:: Stored data entries ::
== Segment start ==

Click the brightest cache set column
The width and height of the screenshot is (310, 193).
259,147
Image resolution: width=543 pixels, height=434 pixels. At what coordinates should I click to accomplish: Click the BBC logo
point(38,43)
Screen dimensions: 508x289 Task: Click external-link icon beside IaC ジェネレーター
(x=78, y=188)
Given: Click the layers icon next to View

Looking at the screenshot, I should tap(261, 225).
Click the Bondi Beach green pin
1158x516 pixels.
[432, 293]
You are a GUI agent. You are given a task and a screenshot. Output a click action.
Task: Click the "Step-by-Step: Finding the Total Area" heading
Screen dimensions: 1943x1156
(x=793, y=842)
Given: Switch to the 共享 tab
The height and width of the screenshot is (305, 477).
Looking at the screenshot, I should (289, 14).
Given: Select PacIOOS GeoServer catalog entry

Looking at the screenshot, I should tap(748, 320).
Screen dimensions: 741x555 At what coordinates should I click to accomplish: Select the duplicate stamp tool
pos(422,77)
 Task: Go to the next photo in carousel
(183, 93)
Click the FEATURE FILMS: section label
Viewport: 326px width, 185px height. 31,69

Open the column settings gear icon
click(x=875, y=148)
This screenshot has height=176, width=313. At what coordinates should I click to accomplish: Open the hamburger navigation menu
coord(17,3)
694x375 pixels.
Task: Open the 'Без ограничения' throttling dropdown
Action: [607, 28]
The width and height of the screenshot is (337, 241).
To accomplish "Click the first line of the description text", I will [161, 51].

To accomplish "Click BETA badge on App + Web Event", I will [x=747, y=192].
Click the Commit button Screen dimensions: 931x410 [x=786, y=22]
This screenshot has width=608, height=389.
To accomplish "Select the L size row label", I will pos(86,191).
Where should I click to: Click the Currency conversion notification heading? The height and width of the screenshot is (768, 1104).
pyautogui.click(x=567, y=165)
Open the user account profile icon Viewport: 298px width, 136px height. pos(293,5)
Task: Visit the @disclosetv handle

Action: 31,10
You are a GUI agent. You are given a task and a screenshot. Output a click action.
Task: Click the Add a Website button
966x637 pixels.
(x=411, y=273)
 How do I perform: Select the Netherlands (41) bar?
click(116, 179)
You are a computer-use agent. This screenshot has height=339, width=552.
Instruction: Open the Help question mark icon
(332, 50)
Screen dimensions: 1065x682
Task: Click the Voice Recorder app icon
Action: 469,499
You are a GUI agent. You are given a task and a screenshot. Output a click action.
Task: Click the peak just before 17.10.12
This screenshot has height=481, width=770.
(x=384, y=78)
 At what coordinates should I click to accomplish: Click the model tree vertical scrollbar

== Segment end ==

Write every line of the entries again, word for word.

:: FINISHED TASK ::
Click the brightest cache set column
The width and height of the screenshot is (310, 193).
259,147
Image resolution: width=543 pixels, height=434 pixels. At what coordinates should I click to accomplish: Click the BBC logo
point(38,43)
Screen dimensions: 508x289 Task: Click external-link icon beside IaC ジェネレーター
(x=78, y=188)
Given: Click the layers icon next to View

Looking at the screenshot, I should tap(261, 225).
Click the Bondi Beach green pin
1158x516 pixels.
[432, 293]
You are a GUI agent. You are given a task and a screenshot. Output a click action.
Task: Click the "Step-by-Step: Finding the Total Area" heading
Screen dimensions: 1943x1156
(x=793, y=842)
Given: Switch to the 共享 tab
The height and width of the screenshot is (305, 477).
Looking at the screenshot, I should (289, 14).
Given: Select PacIOOS GeoServer catalog entry

Looking at the screenshot, I should tap(748, 320).
Screen dimensions: 741x555 At what coordinates should I click to accomplish: Select the duplicate stamp tool
pos(422,77)
 Task: Go to the next photo in carousel
(183, 93)
Click the FEATURE FILMS: section label
Viewport: 326px width, 185px height. 31,69

Open the column settings gear icon
click(x=875, y=148)
This screenshot has height=176, width=313. At what coordinates should I click to accomplish: Open the hamburger navigation menu
coord(17,3)
694x375 pixels.
Task: Open the 'Без ограничения' throttling dropdown
Action: [607, 28]
The width and height of the screenshot is (337, 241).
To accomplish "Click the first line of the description text", I will [161, 51].

To accomplish "Click BETA badge on App + Web Event", I will [x=747, y=192].
Click the Commit button Screen dimensions: 931x410 [x=786, y=22]
This screenshot has width=608, height=389.
To accomplish "Select the L size row label", I will pos(86,191).
Where should I click to: Click the Currency conversion notification heading? The height and width of the screenshot is (768, 1104).
pyautogui.click(x=567, y=165)
Open the user account profile icon Viewport: 298px width, 136px height. pos(293,5)
Task: Visit the @disclosetv handle

Action: 31,10
You are a GUI agent. You are given a task and a screenshot. Output a click action.
Task: Click the Add a Website button
966x637 pixels.
(x=411, y=273)
 How do I perform: Select the Netherlands (41) bar?
click(116, 179)
You are a computer-use agent. This screenshot has height=339, width=552.
Instruction: Open the Help question mark icon
(332, 50)
Screen dimensions: 1065x682
Task: Click the Voice Recorder app icon
Action: 469,499
You are a GUI agent. You are given a task and a screenshot. Output a click action.
Task: Click the peak just before 17.10.12
This screenshot has height=481, width=770.
(x=384, y=78)
 At what coordinates should I click to accomplish: Click the model tree vertical scrollbar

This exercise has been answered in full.